Behavioural syndromes are suites of correlated behaviours expressed either within a given behavioural context (e.g. mating) or between different contexts (e.g. foraging and mating). We investigated whether the field cricket Acheta domesticus exhibits behavioural syndromes. Specifically, we examined whether individuals display behavioural correlations across mating, activity, and anti-predatory contexts.

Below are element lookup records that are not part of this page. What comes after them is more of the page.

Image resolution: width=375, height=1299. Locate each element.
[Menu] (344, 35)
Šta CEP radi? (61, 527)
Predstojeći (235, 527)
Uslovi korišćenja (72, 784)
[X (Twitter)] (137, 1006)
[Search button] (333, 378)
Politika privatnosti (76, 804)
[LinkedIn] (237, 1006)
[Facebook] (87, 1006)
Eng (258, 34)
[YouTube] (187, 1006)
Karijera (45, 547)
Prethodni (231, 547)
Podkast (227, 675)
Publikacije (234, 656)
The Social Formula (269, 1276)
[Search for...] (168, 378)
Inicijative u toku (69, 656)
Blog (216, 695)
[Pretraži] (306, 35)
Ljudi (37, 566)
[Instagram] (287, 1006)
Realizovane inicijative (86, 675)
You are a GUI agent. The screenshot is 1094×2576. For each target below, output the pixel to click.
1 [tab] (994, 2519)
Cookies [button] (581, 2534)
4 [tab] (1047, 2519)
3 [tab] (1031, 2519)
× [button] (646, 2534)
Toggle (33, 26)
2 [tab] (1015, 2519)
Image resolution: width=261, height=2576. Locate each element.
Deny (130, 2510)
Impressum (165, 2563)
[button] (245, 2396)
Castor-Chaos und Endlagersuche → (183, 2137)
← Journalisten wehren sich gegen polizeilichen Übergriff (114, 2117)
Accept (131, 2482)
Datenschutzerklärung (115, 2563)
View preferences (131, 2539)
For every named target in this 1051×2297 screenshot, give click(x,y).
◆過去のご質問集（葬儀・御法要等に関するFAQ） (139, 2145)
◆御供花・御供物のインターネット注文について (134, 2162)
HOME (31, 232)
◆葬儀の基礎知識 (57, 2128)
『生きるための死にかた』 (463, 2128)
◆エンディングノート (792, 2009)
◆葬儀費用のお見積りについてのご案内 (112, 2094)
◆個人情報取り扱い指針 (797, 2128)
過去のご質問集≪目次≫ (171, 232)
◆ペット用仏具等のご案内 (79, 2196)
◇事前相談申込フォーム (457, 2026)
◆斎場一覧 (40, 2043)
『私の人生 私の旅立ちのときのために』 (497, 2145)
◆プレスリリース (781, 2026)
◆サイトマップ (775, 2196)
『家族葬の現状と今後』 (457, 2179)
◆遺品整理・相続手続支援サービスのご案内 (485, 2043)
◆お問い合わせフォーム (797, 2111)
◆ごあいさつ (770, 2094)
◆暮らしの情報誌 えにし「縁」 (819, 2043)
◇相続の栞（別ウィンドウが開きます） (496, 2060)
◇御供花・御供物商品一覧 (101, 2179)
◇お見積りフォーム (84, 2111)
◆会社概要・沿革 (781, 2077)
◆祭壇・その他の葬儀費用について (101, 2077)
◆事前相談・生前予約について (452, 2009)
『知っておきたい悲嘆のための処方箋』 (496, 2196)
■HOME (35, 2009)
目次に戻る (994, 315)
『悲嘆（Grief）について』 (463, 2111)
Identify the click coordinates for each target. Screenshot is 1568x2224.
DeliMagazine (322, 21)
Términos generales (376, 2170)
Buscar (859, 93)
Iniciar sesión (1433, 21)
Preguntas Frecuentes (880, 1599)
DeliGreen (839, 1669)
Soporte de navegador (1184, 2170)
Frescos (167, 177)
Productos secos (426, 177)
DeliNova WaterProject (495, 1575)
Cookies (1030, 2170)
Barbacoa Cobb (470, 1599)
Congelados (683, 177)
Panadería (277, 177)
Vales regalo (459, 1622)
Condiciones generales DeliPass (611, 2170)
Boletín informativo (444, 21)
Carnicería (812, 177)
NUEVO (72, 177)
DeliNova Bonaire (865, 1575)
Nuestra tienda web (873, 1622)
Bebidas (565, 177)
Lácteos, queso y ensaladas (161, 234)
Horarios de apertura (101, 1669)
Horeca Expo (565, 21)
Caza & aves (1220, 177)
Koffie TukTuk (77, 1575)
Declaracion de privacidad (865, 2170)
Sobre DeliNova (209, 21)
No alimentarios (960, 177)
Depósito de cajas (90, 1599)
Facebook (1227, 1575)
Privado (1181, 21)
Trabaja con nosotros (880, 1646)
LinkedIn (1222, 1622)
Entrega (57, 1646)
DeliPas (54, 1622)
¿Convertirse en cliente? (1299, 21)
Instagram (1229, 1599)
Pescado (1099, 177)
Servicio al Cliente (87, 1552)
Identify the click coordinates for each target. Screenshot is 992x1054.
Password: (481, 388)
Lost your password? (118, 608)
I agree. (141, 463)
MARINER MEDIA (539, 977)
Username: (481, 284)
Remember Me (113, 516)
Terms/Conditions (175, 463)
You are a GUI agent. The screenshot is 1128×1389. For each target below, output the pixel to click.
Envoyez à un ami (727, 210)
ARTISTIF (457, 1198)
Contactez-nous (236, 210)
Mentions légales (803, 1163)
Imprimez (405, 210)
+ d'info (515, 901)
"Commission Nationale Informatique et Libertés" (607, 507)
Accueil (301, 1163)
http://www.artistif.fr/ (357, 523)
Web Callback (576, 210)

Relationship Between Signalling, Allometry, and Physiology:
Male crickets exhibit extensive variation in their acoustic mate attraction signals. Some males signal for hours a night, others rarely signal. Some males produce very attractive calls, others don’t. Jeff Dawson, Charles Darveau, students and I have collaborated on a project investigating the biomechanic, allometric, and physiological underpinnings that affect behavioural variation associated with mate signalling displays.
Pre-Copulatory Versus Post-Copulatory Mating Behaviour:
Males signal acoustically to attract mates and females select mates based on several aspects of male acoustic signals. Males that produce the sexiest calls are thought to benefit the either directly or indirectly.Trevor Pitcher, students and I tested whether males that produce the sexiest signals also provide the best sperm. We quantified correlations between signalling quality and quantity, and sperm number, viability, and motility in crickets.
Quantifying Division of Labour and Diversity:
We have been using information theory to quantify division of labour. We divide Shannon’s mutual entropy by marginal entropy, rendering it robust over changes in number of individuals or tasks. Our statistic has applications in diverse fields unrelated to socio-biology. Tasks (columns) and individuals (rows) can be redefined to a broader array of interactions, in which individuals specialize among tasks and/or tasks specialize among individuals. We have been using our statistic to quantify diversity, especially of multiple interactions. Our statistic can now be utilized by a host of fields including biology, sociology, biogeography, and landscape ecology.